Speaking in the southern Turkish province of Kilis, which borders Syria and hosts more than 120,000 Syrians, Erdogan said that many of the Syrians now in Turkey want to become Turkish citizens.
"There are steps our Interior Ministry has taken on the issue,” he said.
"We will give the chance to [acquire] citizenship by helping out these brothers and sisters by monitoring through offices set up by the ministry."
Around 2.7 million Syrians who have fled the devastating civil war in their country have taken shelter inside Turkey.
Turkey hosts the world's largest population of refugees and it has sharply criticised European nations for failing to open their borders to those fleeing the six year long civil war in Syria, which has created the worst humanitarian crisis since World War II.

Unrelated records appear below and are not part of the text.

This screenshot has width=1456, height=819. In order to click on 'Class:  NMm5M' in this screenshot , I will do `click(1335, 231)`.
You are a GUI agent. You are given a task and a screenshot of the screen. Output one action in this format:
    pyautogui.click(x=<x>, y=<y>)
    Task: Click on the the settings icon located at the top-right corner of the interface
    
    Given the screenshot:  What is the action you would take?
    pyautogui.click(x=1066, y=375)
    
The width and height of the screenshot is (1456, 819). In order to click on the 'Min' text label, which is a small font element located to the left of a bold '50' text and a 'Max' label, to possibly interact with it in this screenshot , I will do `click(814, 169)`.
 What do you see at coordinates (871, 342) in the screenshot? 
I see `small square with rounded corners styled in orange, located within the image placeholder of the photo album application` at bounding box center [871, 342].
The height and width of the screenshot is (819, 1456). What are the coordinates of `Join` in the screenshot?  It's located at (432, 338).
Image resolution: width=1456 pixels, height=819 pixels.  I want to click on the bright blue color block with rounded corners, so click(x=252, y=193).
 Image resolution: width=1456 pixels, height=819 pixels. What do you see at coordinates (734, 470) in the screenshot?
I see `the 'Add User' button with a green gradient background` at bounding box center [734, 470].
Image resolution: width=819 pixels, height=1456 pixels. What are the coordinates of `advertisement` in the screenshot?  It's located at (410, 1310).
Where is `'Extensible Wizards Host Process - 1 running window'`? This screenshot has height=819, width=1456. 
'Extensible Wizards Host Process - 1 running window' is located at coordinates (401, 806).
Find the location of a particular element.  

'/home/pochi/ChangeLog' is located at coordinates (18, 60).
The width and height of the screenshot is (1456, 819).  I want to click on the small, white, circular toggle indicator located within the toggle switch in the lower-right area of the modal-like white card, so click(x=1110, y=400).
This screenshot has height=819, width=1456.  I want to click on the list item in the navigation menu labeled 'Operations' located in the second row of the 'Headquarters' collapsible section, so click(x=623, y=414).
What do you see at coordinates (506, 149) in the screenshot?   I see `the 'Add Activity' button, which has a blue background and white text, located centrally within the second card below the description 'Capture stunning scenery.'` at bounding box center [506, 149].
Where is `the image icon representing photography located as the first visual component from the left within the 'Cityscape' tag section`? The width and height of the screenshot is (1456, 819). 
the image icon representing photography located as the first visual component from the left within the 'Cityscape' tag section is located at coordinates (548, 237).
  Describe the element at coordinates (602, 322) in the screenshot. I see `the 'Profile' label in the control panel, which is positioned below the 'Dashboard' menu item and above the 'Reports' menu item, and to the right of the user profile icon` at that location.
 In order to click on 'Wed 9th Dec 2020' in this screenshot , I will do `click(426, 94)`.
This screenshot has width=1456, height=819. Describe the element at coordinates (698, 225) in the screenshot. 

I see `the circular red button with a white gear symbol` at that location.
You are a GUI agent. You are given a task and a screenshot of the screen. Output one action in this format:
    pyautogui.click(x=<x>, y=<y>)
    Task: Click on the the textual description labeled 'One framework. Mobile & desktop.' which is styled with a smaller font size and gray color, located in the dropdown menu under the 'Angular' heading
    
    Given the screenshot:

Turkish citizenship will help ease many of the problems Syrians face. Such a move will allow them to travel more freely, get proper jobs and have access to health services and education for children.
Referring to the Syrian crisis, which turned violent in 2011 when regime leader Bashar al Assad cracked down on peaceful protesters, Erdogan said that Syrians had been prevented from governing themselves.
"Even today we are defending the same principles that we defended six years ago. We are saying the same things," Erdogan added.
Since the conflict started in Syria, at least 250,000 people have been killed and more than 10 million displaced, according to UN figures. Some estimates put the death toll at 400,000.
The war has driven more than 4 million people – a sixth of the country’s population – to seek sanctuary in neighbouring countries, making it the largest refugee crisis for a quarter of a century.
A senior Turkish official said that the president's remarks represented a "statement of intent" and that the government was still undertaking preliminary work, according to CNBC.
The news outlet also pointed out that Erdogan’s comments raise questions about the fragile refugee deal struck between Turkey and EU to halt the influx of refugees using smugglers to reach Europe.
In return for Ankara's cooperation, Brussels promised a series of incentives, including granting visa-free travel for Turkish passport holders to Europe's borderless Schengen zone.